On Being 23

I think a lot about what it means to be a 23-year-old. Growing up I always had this vague feeling that I was going to die at 18, that there would be nothing after high school. In my family, going to college was, like high school (and dying), another automatic thing you did. So I’m fascinated with the reality of surviving my teenage years and living, for the first time, when my life isn’t scripted for me.

I’ve noticed that there isn’t a lot of cultural input for our age group. I think this is because we have no money, generally. There aren’t many financial benefits making us the target audience for commercials. So there’s no pressure in what our living spaces should look like, what deodorants we should wear, how to feed our kids, etc. And those of us who are graduated or conscientious undergraduate objectors don’t have homework or class to tell us how to use our time.

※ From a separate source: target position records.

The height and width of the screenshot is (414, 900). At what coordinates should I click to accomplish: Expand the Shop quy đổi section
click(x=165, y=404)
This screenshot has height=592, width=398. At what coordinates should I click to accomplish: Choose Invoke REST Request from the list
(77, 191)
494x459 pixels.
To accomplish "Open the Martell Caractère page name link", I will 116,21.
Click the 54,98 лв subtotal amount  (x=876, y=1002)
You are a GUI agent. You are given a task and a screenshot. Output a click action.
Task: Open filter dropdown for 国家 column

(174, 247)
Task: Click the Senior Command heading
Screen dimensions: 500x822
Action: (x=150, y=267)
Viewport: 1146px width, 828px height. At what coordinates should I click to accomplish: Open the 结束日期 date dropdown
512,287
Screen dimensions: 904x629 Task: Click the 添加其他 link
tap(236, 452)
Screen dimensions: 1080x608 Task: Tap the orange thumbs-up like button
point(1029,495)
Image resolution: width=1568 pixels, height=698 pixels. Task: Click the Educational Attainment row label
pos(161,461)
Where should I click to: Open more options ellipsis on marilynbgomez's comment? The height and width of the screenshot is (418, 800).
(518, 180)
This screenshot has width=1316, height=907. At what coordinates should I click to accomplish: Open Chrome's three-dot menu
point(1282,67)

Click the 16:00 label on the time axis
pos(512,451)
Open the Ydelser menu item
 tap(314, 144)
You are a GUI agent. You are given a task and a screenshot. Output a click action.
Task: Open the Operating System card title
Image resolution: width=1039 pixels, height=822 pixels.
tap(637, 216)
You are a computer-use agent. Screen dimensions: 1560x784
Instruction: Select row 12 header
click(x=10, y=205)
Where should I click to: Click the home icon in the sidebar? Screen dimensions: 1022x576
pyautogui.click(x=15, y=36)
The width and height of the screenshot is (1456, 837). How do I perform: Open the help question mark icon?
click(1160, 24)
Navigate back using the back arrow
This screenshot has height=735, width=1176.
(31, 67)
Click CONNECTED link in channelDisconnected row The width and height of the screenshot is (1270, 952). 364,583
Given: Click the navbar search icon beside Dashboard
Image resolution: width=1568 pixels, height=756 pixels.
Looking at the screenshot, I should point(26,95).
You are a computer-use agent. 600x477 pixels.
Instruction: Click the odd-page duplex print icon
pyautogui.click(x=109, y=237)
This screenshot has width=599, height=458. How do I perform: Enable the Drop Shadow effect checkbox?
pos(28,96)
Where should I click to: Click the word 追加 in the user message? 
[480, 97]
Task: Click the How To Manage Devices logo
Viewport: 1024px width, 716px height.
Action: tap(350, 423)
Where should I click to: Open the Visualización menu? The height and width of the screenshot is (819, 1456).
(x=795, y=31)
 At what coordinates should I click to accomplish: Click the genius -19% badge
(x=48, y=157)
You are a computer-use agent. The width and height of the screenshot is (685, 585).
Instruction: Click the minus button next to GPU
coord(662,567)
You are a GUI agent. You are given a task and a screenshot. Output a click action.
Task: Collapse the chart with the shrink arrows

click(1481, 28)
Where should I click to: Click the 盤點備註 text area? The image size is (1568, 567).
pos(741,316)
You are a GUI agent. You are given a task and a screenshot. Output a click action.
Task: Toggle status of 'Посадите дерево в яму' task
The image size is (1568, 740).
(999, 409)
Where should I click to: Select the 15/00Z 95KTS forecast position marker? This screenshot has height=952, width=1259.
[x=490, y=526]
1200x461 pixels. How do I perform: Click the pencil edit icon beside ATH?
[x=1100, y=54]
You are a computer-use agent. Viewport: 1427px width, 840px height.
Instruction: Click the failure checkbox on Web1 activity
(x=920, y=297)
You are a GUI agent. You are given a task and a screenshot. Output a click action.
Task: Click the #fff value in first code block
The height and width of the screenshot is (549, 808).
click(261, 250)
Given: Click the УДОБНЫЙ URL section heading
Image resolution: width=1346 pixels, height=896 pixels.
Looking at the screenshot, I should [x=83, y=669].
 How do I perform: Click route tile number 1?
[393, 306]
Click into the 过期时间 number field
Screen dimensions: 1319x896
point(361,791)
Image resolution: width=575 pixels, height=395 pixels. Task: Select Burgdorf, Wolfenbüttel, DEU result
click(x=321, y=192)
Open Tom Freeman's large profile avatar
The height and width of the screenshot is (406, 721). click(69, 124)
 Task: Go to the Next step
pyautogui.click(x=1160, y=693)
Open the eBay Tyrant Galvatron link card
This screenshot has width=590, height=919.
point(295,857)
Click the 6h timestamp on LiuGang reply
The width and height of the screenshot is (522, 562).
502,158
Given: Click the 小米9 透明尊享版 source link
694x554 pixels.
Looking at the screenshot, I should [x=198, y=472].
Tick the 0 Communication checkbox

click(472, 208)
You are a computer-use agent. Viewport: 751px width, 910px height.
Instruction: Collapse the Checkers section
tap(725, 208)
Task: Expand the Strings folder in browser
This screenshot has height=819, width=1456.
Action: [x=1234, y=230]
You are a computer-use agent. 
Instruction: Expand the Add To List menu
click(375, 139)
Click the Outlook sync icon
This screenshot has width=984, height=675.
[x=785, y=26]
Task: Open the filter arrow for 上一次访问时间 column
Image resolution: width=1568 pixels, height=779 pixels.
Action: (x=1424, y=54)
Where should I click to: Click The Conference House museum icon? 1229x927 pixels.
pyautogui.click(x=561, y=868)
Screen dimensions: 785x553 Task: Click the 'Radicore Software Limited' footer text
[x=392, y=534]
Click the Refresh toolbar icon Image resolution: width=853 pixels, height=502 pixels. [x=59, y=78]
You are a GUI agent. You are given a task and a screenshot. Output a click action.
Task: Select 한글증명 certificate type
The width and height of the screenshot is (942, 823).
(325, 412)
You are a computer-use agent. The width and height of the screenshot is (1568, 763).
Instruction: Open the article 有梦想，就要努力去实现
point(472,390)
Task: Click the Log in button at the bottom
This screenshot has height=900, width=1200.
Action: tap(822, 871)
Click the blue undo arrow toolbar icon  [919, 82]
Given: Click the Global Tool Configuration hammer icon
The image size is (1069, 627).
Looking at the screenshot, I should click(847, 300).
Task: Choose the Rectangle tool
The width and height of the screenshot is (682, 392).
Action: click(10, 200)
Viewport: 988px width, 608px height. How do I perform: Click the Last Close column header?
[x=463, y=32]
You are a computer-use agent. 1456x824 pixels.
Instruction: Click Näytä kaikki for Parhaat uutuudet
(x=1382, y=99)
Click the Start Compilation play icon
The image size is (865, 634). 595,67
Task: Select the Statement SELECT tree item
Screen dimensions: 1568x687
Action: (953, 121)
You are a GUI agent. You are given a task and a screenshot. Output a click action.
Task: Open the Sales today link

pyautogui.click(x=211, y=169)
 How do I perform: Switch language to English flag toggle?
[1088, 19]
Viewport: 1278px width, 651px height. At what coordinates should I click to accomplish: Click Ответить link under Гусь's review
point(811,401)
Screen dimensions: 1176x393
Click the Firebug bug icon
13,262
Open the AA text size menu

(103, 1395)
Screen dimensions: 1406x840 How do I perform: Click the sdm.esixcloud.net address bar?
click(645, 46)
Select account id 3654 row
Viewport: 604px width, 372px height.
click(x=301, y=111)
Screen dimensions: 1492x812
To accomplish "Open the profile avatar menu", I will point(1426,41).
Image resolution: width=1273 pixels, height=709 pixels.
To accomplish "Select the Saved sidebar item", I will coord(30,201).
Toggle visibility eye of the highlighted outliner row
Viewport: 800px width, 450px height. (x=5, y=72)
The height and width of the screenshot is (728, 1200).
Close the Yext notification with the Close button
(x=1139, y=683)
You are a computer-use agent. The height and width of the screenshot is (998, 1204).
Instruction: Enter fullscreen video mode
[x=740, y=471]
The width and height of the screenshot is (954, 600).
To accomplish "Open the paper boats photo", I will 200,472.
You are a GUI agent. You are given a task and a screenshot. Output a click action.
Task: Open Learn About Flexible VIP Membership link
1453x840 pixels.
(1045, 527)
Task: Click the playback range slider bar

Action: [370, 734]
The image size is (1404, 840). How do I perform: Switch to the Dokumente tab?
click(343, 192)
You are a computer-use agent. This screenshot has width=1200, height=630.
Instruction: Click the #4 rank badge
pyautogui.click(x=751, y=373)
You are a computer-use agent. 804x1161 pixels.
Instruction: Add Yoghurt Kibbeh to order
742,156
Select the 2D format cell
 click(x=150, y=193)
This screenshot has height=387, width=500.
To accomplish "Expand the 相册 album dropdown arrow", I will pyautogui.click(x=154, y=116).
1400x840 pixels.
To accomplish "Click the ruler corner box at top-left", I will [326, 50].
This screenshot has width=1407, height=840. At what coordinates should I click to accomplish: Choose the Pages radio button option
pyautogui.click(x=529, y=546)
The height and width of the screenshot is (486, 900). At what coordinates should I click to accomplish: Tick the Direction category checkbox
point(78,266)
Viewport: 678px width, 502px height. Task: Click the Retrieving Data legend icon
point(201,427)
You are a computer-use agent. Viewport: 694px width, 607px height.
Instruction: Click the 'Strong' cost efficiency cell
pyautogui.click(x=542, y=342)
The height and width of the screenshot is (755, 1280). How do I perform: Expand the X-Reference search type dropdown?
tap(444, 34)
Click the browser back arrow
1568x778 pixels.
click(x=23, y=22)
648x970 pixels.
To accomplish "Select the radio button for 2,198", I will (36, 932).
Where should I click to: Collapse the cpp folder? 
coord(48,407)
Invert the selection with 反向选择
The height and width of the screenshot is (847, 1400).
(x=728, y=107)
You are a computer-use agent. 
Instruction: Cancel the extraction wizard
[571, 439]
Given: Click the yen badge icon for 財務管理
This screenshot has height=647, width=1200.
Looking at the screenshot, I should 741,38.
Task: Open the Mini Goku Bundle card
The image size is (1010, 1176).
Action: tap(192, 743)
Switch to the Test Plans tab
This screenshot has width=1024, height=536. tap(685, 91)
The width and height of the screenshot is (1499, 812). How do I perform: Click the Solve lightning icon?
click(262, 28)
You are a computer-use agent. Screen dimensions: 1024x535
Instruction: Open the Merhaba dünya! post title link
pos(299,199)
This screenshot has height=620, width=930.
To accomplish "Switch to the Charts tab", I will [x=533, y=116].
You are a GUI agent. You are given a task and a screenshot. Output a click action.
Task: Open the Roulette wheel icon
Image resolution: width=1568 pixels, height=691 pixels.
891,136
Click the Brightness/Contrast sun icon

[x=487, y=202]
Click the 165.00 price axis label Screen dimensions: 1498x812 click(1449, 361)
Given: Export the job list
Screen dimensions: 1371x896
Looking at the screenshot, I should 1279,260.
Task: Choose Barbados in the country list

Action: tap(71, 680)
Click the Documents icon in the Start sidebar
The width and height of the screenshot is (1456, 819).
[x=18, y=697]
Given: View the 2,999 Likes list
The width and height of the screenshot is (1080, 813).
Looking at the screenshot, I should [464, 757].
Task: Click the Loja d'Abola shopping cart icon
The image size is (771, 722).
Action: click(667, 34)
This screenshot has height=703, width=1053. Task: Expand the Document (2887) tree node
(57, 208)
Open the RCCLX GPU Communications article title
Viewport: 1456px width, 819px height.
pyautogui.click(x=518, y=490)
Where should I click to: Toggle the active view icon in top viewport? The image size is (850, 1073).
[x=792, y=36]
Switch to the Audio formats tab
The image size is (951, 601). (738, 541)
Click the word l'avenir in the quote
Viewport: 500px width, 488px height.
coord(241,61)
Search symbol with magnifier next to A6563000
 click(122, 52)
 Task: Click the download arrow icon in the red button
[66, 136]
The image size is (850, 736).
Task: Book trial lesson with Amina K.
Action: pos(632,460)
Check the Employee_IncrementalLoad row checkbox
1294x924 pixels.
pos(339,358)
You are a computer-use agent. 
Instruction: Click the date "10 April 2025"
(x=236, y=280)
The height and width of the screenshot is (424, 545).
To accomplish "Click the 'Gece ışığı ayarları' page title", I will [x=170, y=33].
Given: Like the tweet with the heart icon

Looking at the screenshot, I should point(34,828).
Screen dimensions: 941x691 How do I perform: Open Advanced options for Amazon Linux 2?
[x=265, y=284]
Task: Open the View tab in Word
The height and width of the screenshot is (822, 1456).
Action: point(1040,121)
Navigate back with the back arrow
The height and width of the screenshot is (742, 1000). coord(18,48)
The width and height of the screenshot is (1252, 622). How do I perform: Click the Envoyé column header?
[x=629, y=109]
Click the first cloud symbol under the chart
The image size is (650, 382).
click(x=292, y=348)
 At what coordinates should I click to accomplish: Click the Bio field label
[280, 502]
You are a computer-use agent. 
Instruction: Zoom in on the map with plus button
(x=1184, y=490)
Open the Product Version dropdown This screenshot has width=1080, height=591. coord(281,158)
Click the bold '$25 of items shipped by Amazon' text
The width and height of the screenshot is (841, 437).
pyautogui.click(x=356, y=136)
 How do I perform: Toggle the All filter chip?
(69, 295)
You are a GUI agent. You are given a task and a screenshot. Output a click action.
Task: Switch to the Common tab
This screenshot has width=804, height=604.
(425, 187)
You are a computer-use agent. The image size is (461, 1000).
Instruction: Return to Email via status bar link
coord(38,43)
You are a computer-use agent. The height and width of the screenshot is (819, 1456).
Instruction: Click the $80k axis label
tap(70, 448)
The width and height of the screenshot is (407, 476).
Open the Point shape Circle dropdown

Sometimes I feel happy for no other reason than my age. I mean, look at us 23-year-olds. We’re beautiful. With nice skin and taught bottoms.

It feels a little scandalous that I can function in society like this. I mean, I make enough money to live on by working part-time at the Y. And when I’m not working I spend my time buying food, doing laundry, riding my bike, drinking beer, and hanging out with friends. It seems too good to be allowed in a competitive capitalistic country. (This was going somewhere, but I’m a dogfish head 90-minute IPA in and losing my focus.)

I feel somewhere in between brushing my teeth with a bottle of Jack and a dish soap commercial, which leaves a lot of wiggle room. Which is excellent.